National Public Radio devoted two segments to Harris's book: “Keeping Religion Out of Public Policy,” October 2, and “Rethinking Religion and Politics,” October 3, followed by a sympathetic chat with evolutionary biologist Dawkins on October 6 titled, “Fundamentalist Religion and Science.” During the last week in October, NPR did a session with David Kuo, along with Barry Lynn of Americans United for the Separation of Church and State, and, for balance, Rich Cizik, the moderate spokesman for the National Association of Evangelicals. Any resemblance to a pattern of opportunistic Christian-bashing is purely coincidental.

Here's some fodder from the opening paragraph of Harris' “Letter to a Christian Nation”: “The truth is that many who claim to be transformed by Christ's love are deeply, even murderously, intolerant of criticism. While we may want to ascribe this to human nature, it is clear that such hatred draws considerable support from the Bible. How do I know this? The most disturbed of my correspondents always cite chapter and verse.”
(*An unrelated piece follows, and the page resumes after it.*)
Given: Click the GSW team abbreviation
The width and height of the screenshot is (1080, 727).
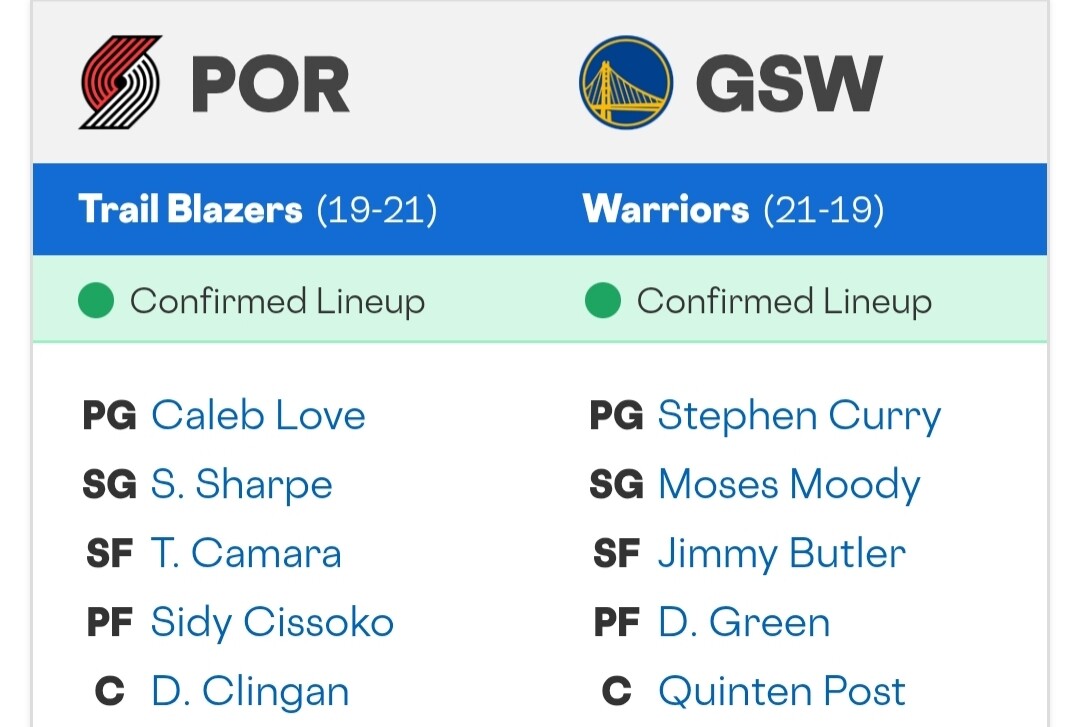Looking at the screenshot, I should [x=789, y=83].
Somehow, I don't think Harris got many letters from Franklin Graham, Pope Benedict or volunteers at the neighborhood crisis pregnancy center.
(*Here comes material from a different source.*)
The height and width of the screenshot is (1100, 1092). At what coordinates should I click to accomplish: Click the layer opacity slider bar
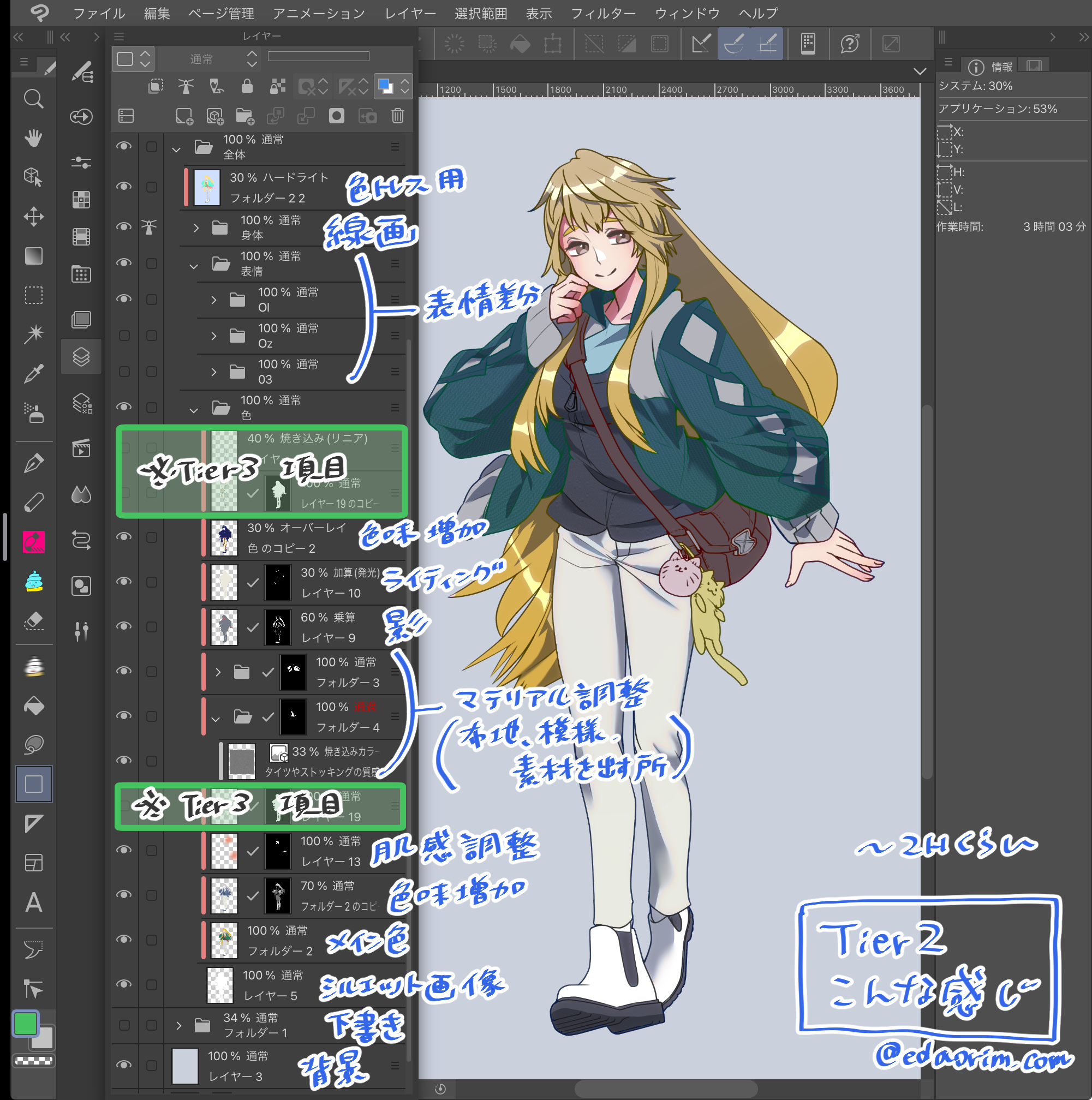point(318,56)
Calling all nutcakes. You're getting your moment in the sun to star as representatives of 2,000 years of Christendom. Make the most of it, and get your invective-filled missive to Sam Harris right away. He might include it in his next book.

By the way, if you buy Harris's diatribe right now, you can get an Amazon.com discount on Barry Lynn's “Piety & Politics: The Right-Wing Assault on Religious Freedom” (Harmony), released in—surprise—October. Amazon knows who's going for this stuff, and it's not the folks down at the Knights of Columbus Hall or the bowling alley.

To see an example of the type of reader Amazon is shooting for, read this review of Harris's book posted on Amazon: “'I can't sign my name to this blurb. As a New York Times best selling author of books about business, my career will evaporate if I endorse a book that challenges the deeply held superstitions and bigotry of the masses. That's exactly why you should (no, you must) read this angry and honest book right away. As long as science and rational thought are under attack by the misguided yet pious majority, our nation is in jeopardy. I'm scared. You should be too. Please buy two, one for you and one for a friend you care about.” —Unsigned.”

The anti-faith barrage continued after the election, when Time magazine's November 13 cover featured the false dichotomy headline “God vs. Science,” as if everyone assumes that belief in God is incompatible with scientific inquiry. That notion would be news to Isaac Newton and Albert Einstein, among many others. Fortunately, the exchange inside between Dawkins and Christian scientist Francis Collins, director of the National Human Genome Institute, provides a more balanced look at competing worldviews.

The publishing assault on God and the so-called religious right is just beginning. With blood in the water following the Democrats' takeover of Congress, books that assail faith and blame conservative Christians for everything from acne to AIDS are likely to keep rolling off the presses.